--- DATOS REGISTRADOS ---
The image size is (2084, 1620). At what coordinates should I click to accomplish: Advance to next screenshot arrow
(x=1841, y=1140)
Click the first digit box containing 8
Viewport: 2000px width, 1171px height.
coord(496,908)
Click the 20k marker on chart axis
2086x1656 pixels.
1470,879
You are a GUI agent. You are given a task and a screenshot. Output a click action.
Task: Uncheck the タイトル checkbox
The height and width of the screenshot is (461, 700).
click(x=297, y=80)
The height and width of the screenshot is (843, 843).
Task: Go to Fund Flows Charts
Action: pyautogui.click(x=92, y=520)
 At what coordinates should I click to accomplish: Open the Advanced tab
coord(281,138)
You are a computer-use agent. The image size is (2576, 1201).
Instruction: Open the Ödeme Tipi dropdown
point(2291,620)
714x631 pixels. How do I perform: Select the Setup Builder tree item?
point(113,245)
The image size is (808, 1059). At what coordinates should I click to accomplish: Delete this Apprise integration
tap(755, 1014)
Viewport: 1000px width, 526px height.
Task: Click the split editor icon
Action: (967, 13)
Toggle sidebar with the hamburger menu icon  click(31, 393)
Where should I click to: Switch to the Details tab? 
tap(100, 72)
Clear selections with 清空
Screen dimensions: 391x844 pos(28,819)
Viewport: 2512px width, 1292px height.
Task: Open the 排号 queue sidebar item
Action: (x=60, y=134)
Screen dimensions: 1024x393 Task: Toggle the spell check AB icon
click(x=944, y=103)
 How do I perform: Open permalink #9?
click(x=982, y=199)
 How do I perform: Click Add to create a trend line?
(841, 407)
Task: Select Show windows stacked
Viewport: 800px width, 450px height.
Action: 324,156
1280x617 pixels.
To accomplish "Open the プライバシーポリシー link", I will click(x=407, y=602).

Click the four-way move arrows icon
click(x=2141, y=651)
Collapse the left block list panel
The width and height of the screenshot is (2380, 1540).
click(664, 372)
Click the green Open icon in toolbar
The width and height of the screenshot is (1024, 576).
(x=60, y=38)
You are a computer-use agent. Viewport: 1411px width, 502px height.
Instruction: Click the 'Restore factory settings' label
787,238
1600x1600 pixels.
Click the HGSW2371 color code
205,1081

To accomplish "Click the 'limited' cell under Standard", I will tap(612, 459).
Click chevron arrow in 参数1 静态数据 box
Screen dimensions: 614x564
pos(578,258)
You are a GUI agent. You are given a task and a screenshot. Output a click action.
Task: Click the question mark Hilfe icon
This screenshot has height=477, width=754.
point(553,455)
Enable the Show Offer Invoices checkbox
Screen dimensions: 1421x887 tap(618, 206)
---
Busca en las entradas de arriba cada línea que contenga la palabra "Instruction" y cópiala.

> _RESULTADO FINAL_
Instruction: Open the Ödeme Tipi dropdown
Instruction: Click the 'Restore factory settings' label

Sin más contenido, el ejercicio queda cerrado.